Я всё ещё лелею глупую надежду, что сейчас проснусь, и всё это окажется видением: страшным, муторным, но сном. И всё обязательно будет хорошо, стоит лишь очнуться, но реальность бьёт наотмашь: всё, что происходит, не плод моего воспалённого сознания, а невыносимая правда.
За спиной клацает замок, но я продолжаю нависать над сжавшейся в комочек Алёной, и мне кажется, что ни разу в жизни до этого момента не приходилось видеть кого-то более жалкого, чем эта девушка сейчас. Понимать бы, что творится в её голове, о чём она думает, но ясновидение, к сожалению, не моя сильная сторона.
Шорохи, шаги, шелест, приглушённые разговоры, но я почти ничего не понимаю. Только всё-таки нахожу в себе силы отцепиться от подлокотника и отойти в дальний угол. Обнимаю себя за плечи, зажмуриваюсь, не давая обжигающим слезам пролиться. Я не должна плакать, не имею права — не тогда, когда с Мишей могут происходить самый страшные вещи.
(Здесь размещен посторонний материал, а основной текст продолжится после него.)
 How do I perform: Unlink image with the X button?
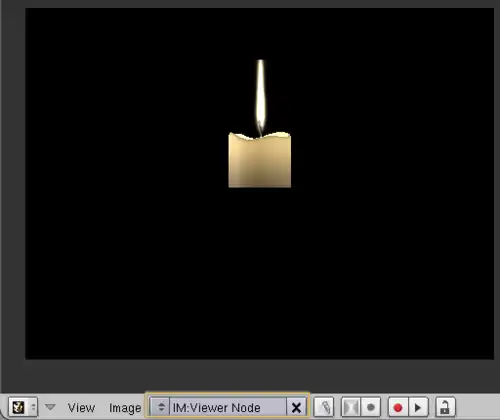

— Ты знала, что твой ненаглядный Максимка похитил Михаила? — слышу голос Карла за спиной, но не оборачиваюсь. — И убить его обещал. Не жалко парня, гадина? У вас же типа любовь была.
— В смысле? — удивляется Алёна, а голос вибрирует и дрожит. — Этого не может быть! Макс не мог, он хороший!
Ага. Хороший.
— Ты же, блядь, брешешь! — понижает голос Карл, а я вздрагиваю, настолько много угрозы кроется в его тоне. — Я же по глазам твоим блядским вижу, что врёшь! Он тебя ко мне в бар послал жопой трясти? Говори, а не то придушу. Впервые на бабу руку подниму, но доведёшь.
— Нет! — взвизгивает, заходясь в рыданиях. — Это не он. Я сама! Не трогайте его. Он не знал, я не говорила. — Алёна плачет, но словесный поток прорвал плотину, и даже слёзы не мешают говорить: — Он мучился, ненавидел вас. Он так мучился, а я не могла это терпеть, я люблю его. Я хотела понять, как ему помочь, убить вас хотела! Ради него, я бы на всё пошла ради него.
Мать моя женщина… дай мне сил вынести это и не свихнуться к чертям собачьим, потому что всё это уже слишком.
Дай нам всем сил выжить в этом дурдоме и не рехнуться.